A reboot for chronic fatigue syndrome research

[jesse_the_k]

Excellent NATURE article with pocket history of myalgic encephalomyelitis/chronic fatigue syndrome: how it's been ignored, the crap we patients have put up with, and how it may now be getting the right attention paid. With many references for further research.

Good first read for family, friends and medicos who need schooling.

Nature 3 January 2018
A reboot for chronic fatigue syndrome research

Research into this debilitating disease has a rocky past. Now scientists may finally be finding their footing.

https://www.nature.com/articles/d41586-017-08965-0

Comments

[wendelah1]

Well, that's pretty exciting. About damn time, too.

[jesse_the_k]

Yeah. I got sick in 1988, and watching people suffer for decades while being scorned has made me one angry crip.

(This is probably not news.)

[j00j]

Thanks for sharing this! I have another friend who hasn't been able to leave bed in a couple years, and had to move back with her parents finally. I'm really bummed rituximab doesn't seem to have worked out, but at least we are getting into more serious science.

[jesse_the_k]

Ugh, move back with parents sounds like the worst. Being bed-bound is frustrating enough; trying to maintain an adult-adult relationship when you're back to infant-level functioning sounds really difficult.

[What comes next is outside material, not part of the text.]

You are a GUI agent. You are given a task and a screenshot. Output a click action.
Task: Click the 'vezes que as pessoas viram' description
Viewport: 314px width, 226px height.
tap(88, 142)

A good point the article makes is that the mob of folks with the CFS/ME diagnosis probably don't all have the same illness going on. So perhaps rituximab will end being effective for some of the people who currently have the diagnosis, and turn out to have some other impairment in common.

[sonia]

Thanks for this link! I already passed it along to a client. Glad to hear the illness is finally being taken seriously by the scientific community!

I'm wondering if it will turn out to be something like this, where an antibiotic was causing a mysterious syndrome. When a Medical “Cure” Makes Things Much, Much Worse by Jeanne Lenzer.

Indeed ...

[jesse_the_k]

I'd already seen that article, and wondered the same thing.

I just got back from seeing a movie with an old co-worker. She's suffered through at least two completely iatrogenic miseries: a prosthetic knee replacement which failed and had to be redone, and this year rhabdomyolysis, a statin side effect which has permanently damaged her kidneys.

Sometimes I'm glad that there hasn't been "official" treatment for CFS. Seeing the impacts of aggressive chemotherapy for RA and cancer, I feel like I've lucked out.

Re: Indeed ...

[sonia]

I'm sorry to hear about your co-worker's miseries! Yeah, a lot of western medicine seems very violent. I hear you about lucking out - I've also been kind of wryly grateful that western medicine doesn't have a lot to offer for the things that are wrong with me.